— Records for the task —
────────────────

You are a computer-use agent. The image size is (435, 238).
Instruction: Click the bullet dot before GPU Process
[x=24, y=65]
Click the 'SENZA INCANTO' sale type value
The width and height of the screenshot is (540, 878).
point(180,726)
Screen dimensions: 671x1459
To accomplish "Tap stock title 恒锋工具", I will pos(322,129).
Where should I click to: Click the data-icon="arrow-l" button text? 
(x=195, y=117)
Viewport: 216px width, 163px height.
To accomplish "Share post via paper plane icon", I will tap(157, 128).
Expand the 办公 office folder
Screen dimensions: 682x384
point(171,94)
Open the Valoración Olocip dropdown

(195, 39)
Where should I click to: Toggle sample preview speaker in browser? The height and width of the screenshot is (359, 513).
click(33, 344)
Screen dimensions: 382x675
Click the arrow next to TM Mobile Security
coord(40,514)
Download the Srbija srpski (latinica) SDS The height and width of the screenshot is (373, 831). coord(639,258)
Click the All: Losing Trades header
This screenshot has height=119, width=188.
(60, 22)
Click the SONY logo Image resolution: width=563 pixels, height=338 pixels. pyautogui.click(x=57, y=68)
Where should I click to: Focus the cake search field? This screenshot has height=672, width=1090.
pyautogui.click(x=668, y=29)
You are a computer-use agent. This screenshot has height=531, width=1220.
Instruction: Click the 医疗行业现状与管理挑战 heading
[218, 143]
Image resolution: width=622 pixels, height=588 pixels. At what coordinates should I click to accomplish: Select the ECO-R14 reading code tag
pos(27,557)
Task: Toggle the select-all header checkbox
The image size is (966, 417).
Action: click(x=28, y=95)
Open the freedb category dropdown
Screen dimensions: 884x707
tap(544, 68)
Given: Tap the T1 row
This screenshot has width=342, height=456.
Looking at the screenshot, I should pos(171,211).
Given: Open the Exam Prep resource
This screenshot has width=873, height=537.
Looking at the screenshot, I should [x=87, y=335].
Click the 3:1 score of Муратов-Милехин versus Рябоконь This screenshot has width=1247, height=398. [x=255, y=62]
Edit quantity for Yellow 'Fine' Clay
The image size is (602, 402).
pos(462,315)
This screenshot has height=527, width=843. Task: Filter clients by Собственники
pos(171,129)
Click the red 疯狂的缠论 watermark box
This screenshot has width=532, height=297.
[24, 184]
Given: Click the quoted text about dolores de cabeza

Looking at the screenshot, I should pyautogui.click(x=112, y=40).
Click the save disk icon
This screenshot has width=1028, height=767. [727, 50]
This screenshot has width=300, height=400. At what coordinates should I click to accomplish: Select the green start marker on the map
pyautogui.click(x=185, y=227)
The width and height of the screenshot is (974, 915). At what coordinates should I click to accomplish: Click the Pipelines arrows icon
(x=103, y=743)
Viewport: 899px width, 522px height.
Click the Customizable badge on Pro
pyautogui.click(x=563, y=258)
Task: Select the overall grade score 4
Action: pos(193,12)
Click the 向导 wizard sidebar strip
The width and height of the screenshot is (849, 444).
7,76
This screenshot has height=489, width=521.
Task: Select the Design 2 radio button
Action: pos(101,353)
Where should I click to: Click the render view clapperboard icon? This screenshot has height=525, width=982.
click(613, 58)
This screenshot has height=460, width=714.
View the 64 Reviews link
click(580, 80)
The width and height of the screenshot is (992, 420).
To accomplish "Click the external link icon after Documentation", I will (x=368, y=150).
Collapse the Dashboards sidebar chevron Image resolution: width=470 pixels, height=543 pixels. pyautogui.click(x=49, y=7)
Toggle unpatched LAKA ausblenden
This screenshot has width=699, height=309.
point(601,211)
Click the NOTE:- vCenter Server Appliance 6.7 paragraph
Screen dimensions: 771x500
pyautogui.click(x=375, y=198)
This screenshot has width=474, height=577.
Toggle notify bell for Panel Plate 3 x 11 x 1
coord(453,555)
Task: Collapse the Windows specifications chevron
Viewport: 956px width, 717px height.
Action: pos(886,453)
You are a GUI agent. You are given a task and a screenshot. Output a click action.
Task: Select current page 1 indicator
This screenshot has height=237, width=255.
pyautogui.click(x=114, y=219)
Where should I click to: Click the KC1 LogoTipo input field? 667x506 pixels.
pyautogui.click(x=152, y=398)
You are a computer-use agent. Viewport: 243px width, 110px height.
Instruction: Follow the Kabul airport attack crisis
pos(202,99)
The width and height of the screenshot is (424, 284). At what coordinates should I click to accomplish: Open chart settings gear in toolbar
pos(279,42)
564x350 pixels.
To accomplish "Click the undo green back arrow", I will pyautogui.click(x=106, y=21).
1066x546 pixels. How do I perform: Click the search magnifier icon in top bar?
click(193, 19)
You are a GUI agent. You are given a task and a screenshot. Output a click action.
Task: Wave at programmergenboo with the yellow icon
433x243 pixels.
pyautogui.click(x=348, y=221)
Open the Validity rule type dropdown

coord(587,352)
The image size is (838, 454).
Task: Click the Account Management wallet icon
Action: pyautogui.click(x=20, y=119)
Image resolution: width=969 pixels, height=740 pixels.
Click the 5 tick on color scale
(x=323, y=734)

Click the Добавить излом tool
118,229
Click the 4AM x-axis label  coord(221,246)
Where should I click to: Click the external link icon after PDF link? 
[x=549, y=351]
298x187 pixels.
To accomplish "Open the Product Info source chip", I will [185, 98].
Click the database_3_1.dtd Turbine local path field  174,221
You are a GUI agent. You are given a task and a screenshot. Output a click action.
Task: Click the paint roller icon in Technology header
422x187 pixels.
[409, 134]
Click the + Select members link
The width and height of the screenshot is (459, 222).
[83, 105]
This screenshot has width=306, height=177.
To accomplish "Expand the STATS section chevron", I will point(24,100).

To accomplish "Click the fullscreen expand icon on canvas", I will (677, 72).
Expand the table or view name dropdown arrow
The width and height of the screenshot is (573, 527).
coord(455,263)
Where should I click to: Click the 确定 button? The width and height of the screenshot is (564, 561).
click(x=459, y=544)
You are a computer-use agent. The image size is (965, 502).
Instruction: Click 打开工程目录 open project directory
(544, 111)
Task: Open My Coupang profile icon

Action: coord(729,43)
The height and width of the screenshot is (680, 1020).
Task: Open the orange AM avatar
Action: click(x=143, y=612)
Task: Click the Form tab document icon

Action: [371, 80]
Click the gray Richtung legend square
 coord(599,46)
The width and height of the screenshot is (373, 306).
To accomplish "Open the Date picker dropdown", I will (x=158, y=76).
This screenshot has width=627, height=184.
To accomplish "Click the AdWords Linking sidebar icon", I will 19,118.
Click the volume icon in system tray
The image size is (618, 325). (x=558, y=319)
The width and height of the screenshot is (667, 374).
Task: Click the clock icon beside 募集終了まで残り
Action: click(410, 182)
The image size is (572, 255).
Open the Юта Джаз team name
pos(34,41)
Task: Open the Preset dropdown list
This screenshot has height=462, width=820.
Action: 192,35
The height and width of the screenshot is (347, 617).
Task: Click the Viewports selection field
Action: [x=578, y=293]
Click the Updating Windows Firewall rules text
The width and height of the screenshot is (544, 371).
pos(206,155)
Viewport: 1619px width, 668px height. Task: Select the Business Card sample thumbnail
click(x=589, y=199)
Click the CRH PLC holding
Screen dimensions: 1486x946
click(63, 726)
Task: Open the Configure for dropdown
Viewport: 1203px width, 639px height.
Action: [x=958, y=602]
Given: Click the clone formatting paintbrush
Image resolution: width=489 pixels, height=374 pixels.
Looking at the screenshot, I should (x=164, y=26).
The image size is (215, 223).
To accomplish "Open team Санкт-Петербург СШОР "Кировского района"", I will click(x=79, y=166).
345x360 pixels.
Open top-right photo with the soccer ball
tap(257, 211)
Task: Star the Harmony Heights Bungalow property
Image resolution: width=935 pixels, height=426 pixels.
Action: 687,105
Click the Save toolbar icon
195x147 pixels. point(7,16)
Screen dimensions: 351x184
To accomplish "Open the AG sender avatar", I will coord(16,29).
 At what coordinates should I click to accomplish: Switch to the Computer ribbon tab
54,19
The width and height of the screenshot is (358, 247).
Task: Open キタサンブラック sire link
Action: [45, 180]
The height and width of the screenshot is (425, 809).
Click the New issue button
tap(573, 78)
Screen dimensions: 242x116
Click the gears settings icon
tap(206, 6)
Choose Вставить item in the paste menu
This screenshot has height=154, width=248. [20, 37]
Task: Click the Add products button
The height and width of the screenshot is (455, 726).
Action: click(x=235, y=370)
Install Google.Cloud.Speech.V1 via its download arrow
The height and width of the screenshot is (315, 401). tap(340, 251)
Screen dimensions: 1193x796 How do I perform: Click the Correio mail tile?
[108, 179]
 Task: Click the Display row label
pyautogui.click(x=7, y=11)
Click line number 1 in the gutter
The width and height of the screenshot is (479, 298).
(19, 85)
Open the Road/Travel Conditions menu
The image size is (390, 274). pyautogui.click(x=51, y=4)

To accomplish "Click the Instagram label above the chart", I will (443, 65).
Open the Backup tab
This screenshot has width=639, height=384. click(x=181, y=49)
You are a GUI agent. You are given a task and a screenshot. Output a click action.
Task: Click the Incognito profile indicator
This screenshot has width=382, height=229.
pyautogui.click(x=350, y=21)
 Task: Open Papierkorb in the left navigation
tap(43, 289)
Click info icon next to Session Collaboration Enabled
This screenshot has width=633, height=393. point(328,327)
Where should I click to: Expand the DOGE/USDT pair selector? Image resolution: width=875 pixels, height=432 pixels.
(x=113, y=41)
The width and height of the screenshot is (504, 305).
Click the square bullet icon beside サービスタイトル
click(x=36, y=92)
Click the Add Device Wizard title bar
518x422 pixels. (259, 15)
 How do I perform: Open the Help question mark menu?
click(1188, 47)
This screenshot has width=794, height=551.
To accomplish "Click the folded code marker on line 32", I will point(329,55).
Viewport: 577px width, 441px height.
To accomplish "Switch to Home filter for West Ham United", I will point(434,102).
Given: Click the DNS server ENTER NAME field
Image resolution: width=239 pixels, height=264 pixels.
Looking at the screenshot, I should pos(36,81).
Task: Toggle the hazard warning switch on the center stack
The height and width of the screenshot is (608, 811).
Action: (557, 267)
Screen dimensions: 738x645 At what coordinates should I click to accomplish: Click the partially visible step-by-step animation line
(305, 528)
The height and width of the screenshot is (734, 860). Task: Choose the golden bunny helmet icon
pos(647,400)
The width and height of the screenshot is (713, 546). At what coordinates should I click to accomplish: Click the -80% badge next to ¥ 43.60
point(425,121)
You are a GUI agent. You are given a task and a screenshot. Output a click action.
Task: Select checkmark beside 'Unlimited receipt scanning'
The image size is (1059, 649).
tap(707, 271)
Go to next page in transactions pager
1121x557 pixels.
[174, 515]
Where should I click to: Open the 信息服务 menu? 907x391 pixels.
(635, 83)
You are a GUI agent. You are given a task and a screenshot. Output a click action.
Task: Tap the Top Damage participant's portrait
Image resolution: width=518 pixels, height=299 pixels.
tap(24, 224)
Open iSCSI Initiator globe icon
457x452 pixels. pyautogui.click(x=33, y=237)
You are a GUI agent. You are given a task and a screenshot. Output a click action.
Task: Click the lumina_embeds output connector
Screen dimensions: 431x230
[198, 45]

────────────────

— Problem description —
From the start of the data to the line that holds "Screen dimensions: 671x1459", retype each line exactly, with both ends included.

— Result of the task —
You are a computer-use agent. The image size is (435, 238).
Instruction: Click the bullet dot before GPU Process
[x=24, y=65]
Click the 'SENZA INCANTO' sale type value
The width and height of the screenshot is (540, 878).
point(180,726)
Screen dimensions: 671x1459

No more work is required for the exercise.